BL-2021-002293 - [2025] EWHC 678 (Ch)
Chancery Division of the High Court

BL-2021-002293 - [2025] EWHC 678 (Ch)

Fecha: 28-Mar-2025

Section 1

This judgment will be handed down remotely by circulation to the parties' representatives by email and release to The National Archives. The date and time for hand-down is deemed to be 10:00am on Friday 28 March 2025

Master Brightwell:

1.

The defendant, Mr Thomas Flohr, applies for summary judgment on the claimant’s claim, or for an order striking it out, principally on the ground that the events complained of took place in the period from 2002 to 2005, and the claimant’s reliance on section 32 of the Limitation Act 1980 is unsustainable and/or has no real prospect of his success. The defendant also argues that other elements of the claim are unsustainable and should be struck out.

2.

In response, the claimant has made a counter-application for permission to amend the claim to introduce a claim in fraudulent misrepresentation.

3.

As part of the defendant’s application, he also sought an order striking out the claim on the footing that the former general partner of the claimant (“FCILP”, or “the Fund”), a dissolved limited partnership which was governed by the Limited Partnerships Act 1907, had no standing to pursue the claim on its behalf. I dismissed that part of the application in a judgment handed down on 6 November 2023: see [2023] EWHC 2723 (Ch) (and [2024] EWCA Civ 1385).

4.

The effect of that judgment was to leave open that part of the defendant’s argument on authority which contended that the claimant had not established that Frontiers Capital General Partner Limited (“FCGPL”) had authority to pursue the claim under the agreement governing the partnership. It is now common ground that FCGPL does have that authority, its solicitors having produced evidence of the requisite consent having been given in accordance with the agreement, and I need say no more about that issue (although the costs of the earlier hearings on that issue remain to be determined).

5.

As I explained in my November 2023 judgment, at the first hearing of the application in July 2023 where authority issues were considered, I made a confidentiality order in respect of a number of documents containing allegations made by the claimant, which Mr Flohr contends are both scandalous and irrelevant. The effect of that order was to restrict the access of non-parties to documents containing controversial allegations, the relevance of which was in issue, but ensuring that the hearing took place fully in public. At the hearing in December 2024, and ultimately without opposition, I made a further order on an application issued by the claimant. This order governed the way in which the parties would refer to the controversial allegations during the course of the hearing, again ensuring that the hearing took place entirely in public.

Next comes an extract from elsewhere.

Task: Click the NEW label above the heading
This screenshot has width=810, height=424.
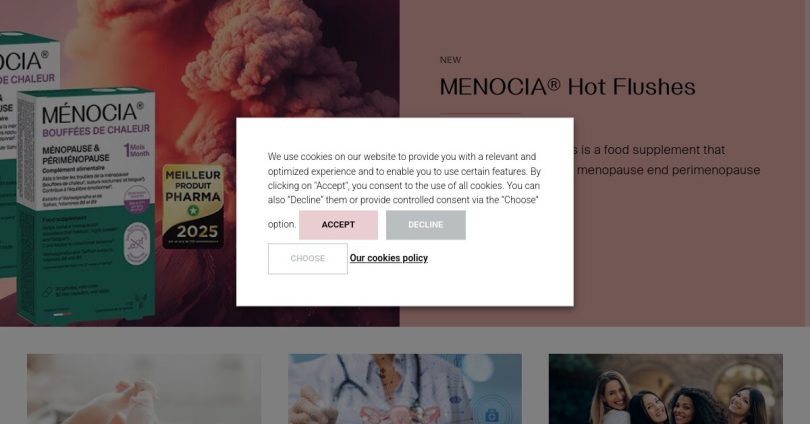Action: pyautogui.click(x=450, y=60)
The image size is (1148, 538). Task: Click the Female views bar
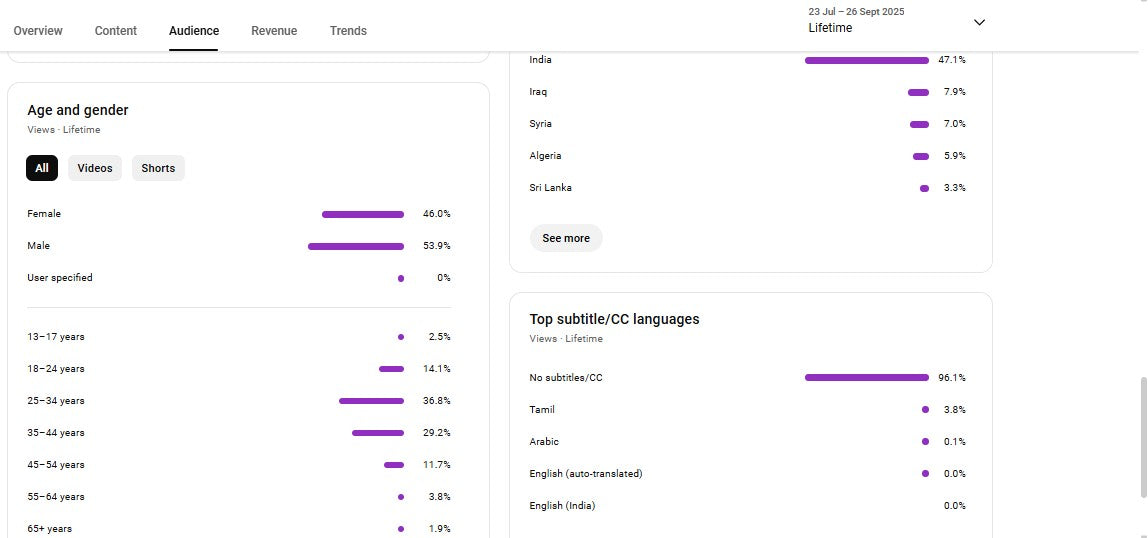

The effect was that on a small number of occasions I was invited to read documents subject to the confidentiality order but their contents were not stated in open court.

6.

As I explain below, I have been able to determine the applications before the court without taking those allegations into account. They have not been directly material to the points which I have determined in favour of the defendant, and accordingly do not need to be set out in this judgment.